A teenage horticulturalist has donated a plant grown from the world’s biggest seed pod to the Eden Project.  

Budding plantsman Evan Smith came across what he thought was an ‘unusual pebble’ on a beach at Three Cliffs Bay in South Wales. Upon closer inspection, and following a quick buoyancy test, Evan concluded that this strange heart-shaped object must, in fact, be a seed.   

And not just any seed, but one from the world’s biggest seed pod: Entada gigas, a vine native to Central America, northern South America, the Caribbean and Africa.  

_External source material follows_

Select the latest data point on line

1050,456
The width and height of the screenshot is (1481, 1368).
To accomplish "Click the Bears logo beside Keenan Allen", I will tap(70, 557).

Evan germinated the seed successfully at home, but the vine rapidly outgrew its supportive bamboo, taking to the curtains. Evan, who is 14 and from Swansea, reached out to the Eden Project to home his exotic vine, nick-named ‘Cliff’. 

Entada gigas produces large seeds known as sea beans or sea hearts due to their propensity to float for thousands of miles across oceans, often for as long as a year, to wash up on the shores of northern Europe. It’s likely this seed was carried across the ocean by the Gulf stream, potentially originating 5,000 miles away.  

The plant is part of the pea and bean family, Fabaceae, and can yield pods up to two metres long and 12cm wide. Each gigantic pod can house up to 15 seeds, each around 6cm in diameter and 2cm thick.  

Catherine Cutler, Eden’s interim head of horticulture, said: “We were delighted when Evan contacted us to ask if we might adopt his plant. Plant donations are rarely accepted due to the bio-security risk posed, but Evan and his very special plant caught our imagination.  

“After putting protocols in place, we finally could receive the plant. We look forward to introducing Cliff to the Rainforest biome where he should thrive.” 

In their natural habitat, the woody vines scramble rapidly from ground level and provide thoroughfares through the canopy for animals and insects – a role that has earned them the nickname ‘monkey-ladder’.